There is an increasing unmet need for successful immunotherapeutic interventions. Lymphocyte extravasation via tumor tissue endothelial cells (TECs) is required for lymphocyte infiltration into tumor sites. This study aimed to investigate the clinical significance of dysfunctional TECs in pancreatic ductal adenocarcinoma (PDAC) and identify chemical compounds that boost tumor-infiltrating lymphocyte (TIL) numbers. We performed immunohistochemical detection and clinicopathological analysis of VCAM-1 on TECs, which is essential for lymphocyte trafficking. We characterized the gene expression profiles of TECs from fresh PDAC tissues.
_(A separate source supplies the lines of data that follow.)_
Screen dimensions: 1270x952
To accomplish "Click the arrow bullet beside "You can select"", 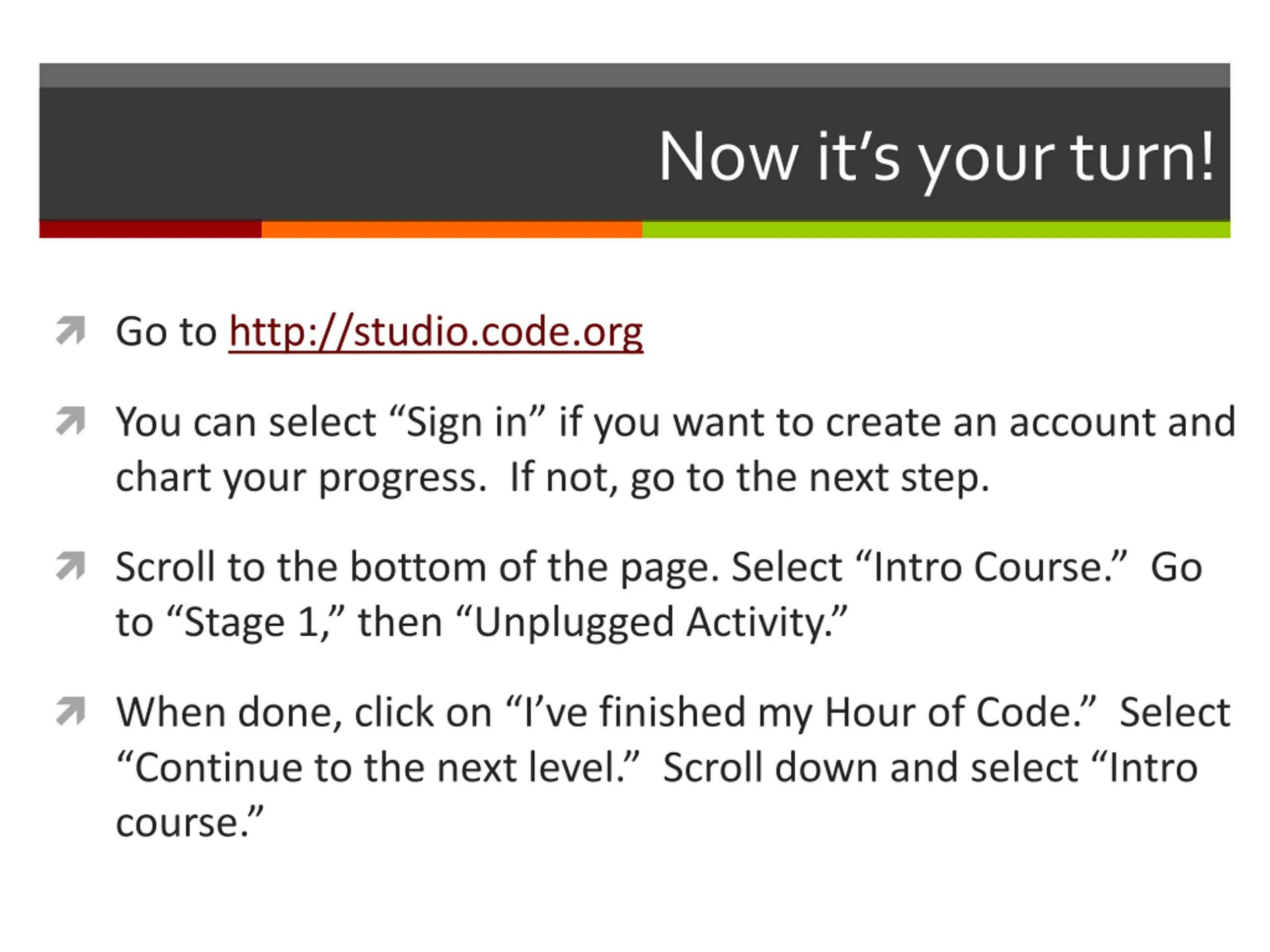I will (70, 420).
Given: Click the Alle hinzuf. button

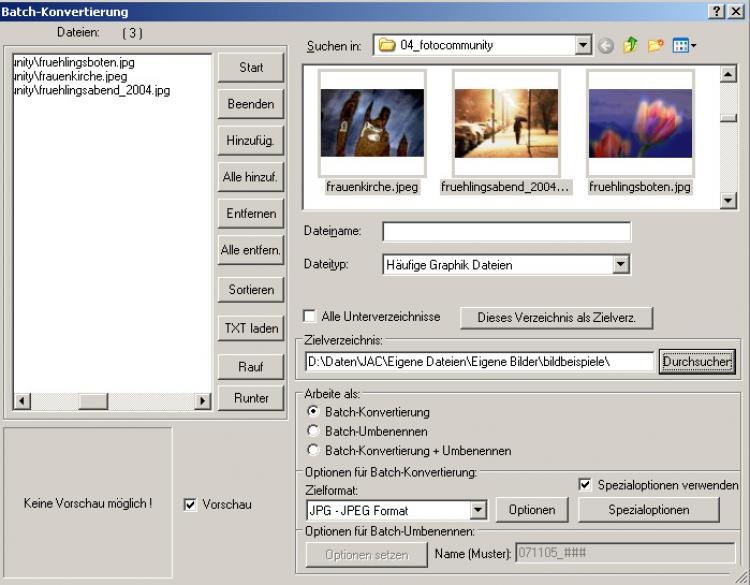Looking at the screenshot, I should click(250, 177).
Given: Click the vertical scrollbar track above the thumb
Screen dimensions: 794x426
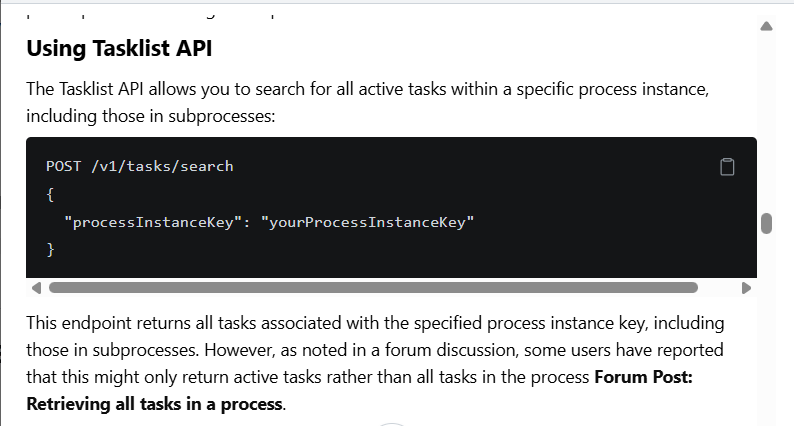Looking at the screenshot, I should point(766,122).
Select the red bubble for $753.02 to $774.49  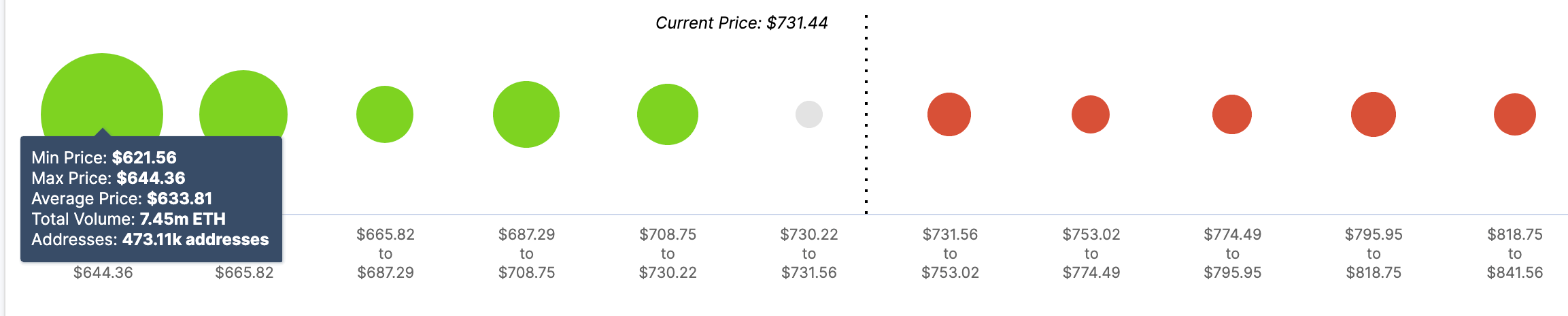coord(1091,114)
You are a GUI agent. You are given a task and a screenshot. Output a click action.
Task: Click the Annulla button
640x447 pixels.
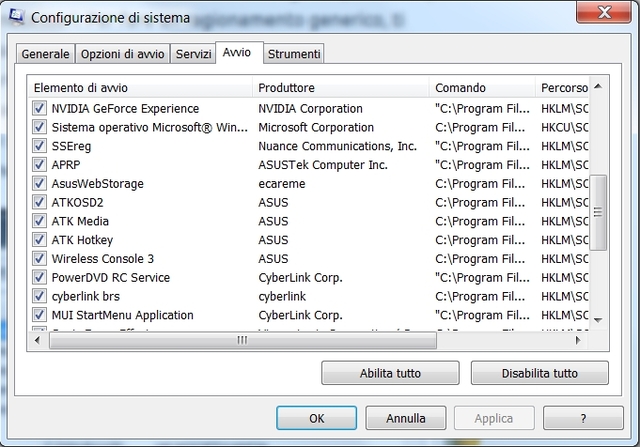click(406, 418)
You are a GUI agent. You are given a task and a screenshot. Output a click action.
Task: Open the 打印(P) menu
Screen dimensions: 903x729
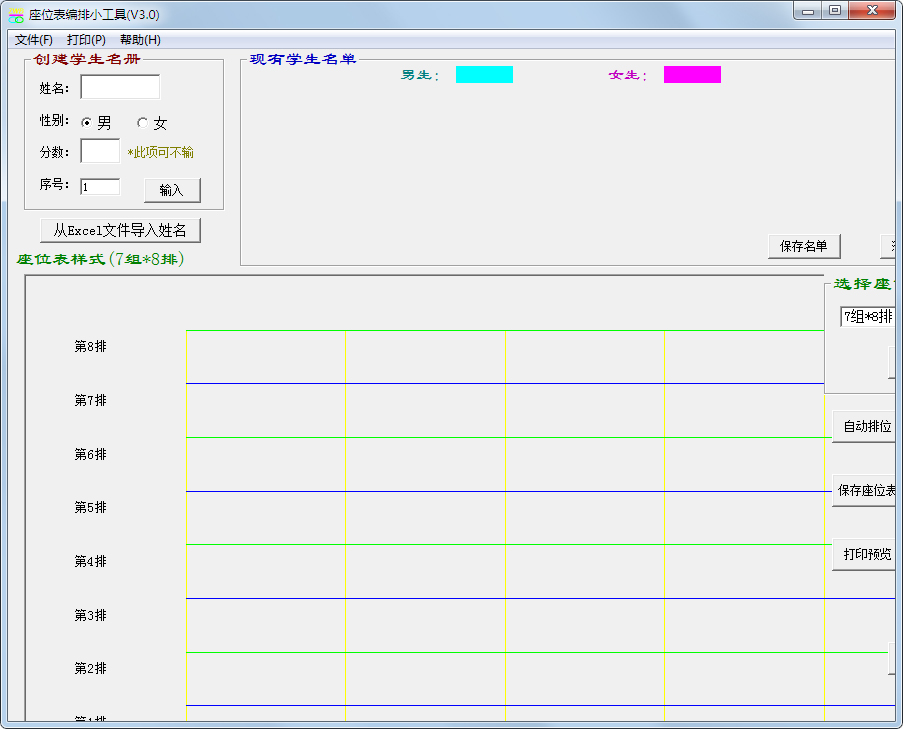[86, 40]
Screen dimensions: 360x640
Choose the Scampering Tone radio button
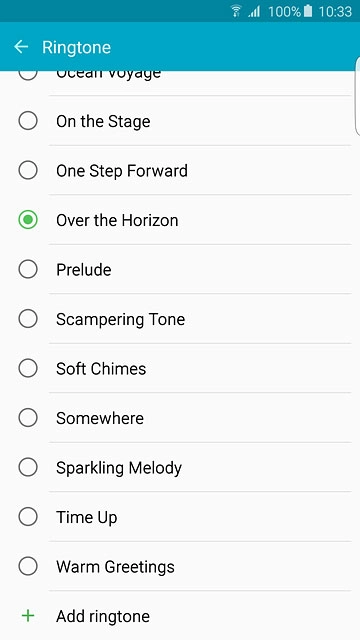(x=28, y=319)
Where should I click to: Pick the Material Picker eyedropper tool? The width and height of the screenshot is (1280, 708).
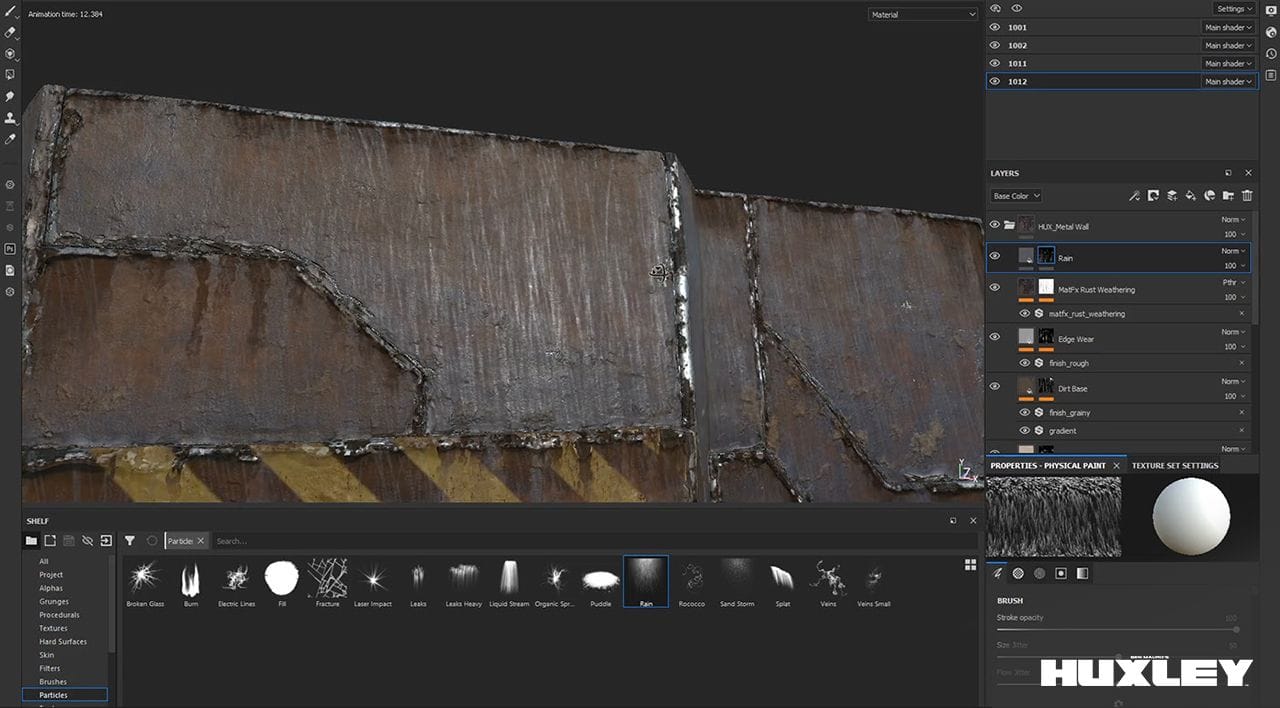tap(10, 139)
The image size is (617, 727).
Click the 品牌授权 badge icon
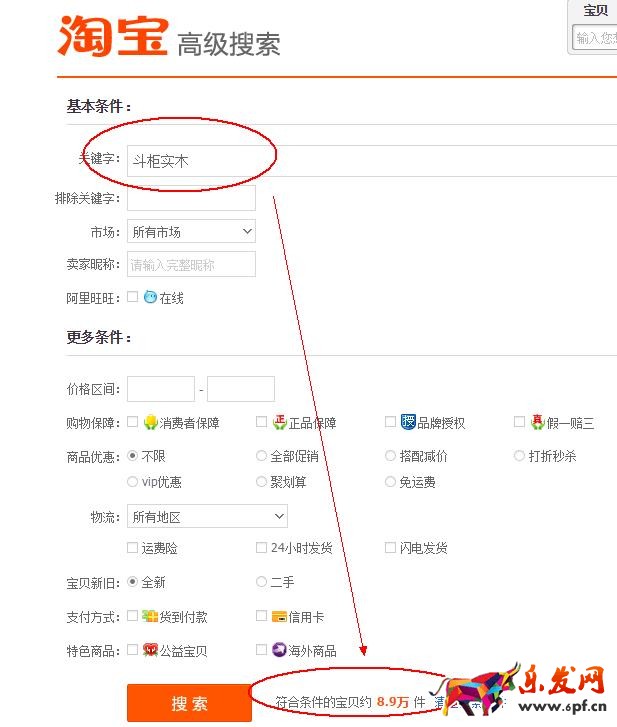pos(408,422)
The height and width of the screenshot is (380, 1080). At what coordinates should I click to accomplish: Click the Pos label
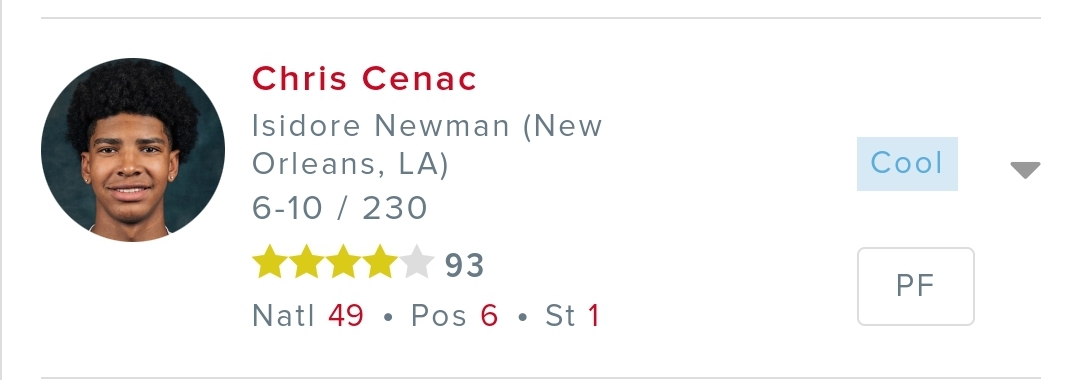pos(441,316)
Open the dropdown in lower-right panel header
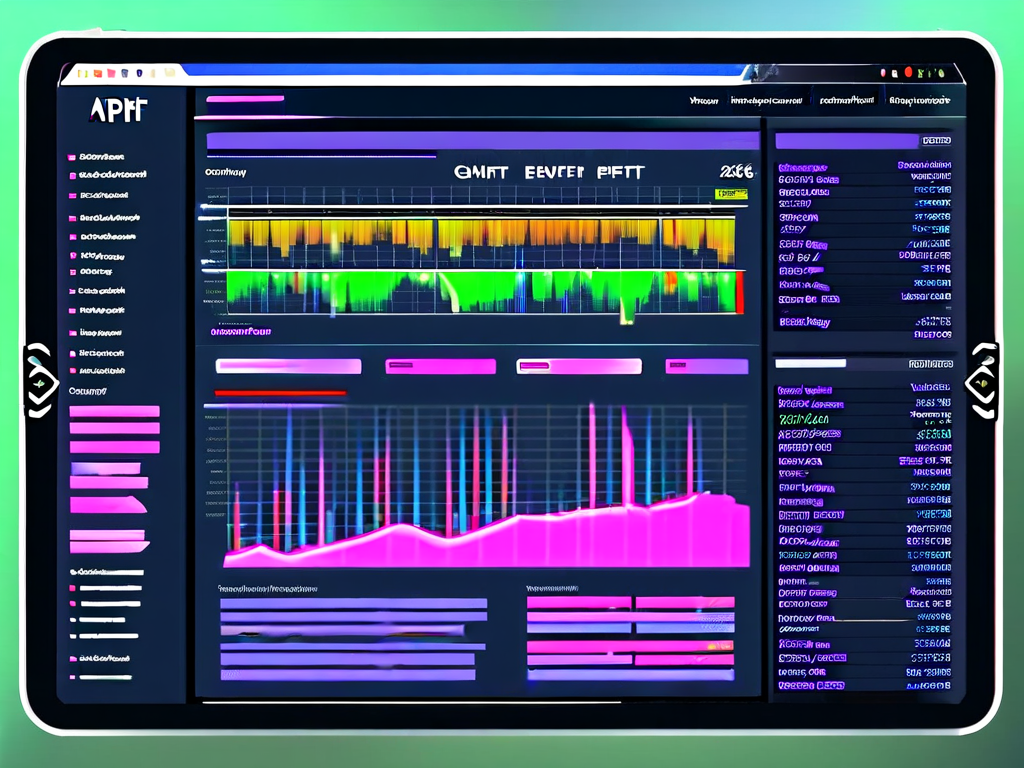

We isolated compounds that upregulated VCAM-1 and E-selectin expression in TECs and examined their biological activities. Compared to endothelial cells from chronic pancreatitis tissue, TECs showed significantly lower VCAM-1 and E-selectin expression and significant weaknesses in lymphocyte adhesion and transmigration, resulting in decreased T cell infiltration around vessels. Patients with a relatively high percentage of VCAM-1(+) vessels among all vessels in PDAC tissue had an improved prognosis. A bioinformatics survey demonstrated that TNFR1 signaling was involved in abnormal VCAM-1 and E-selectin expression in TECs. We screened compounds affecting TNFR1 signaling, and the IAP inhibitor, Embelin, induced these molecules on TECs and enhanced T cell adhesion to TECs and transmigration. Furthermore, in vivo, Embelin enhanced tumor-infiltrating T cell numbers, leading to an antitumor immune response. Embelin accelerates TIL infiltration and the antitumor immune response by recovering VCAM-1 expression in TECs. Our strategy may be a therapeutic approach for accelerating the immunotherapeutic response in immune-quiescent tumors, leading to clinical trials’ success.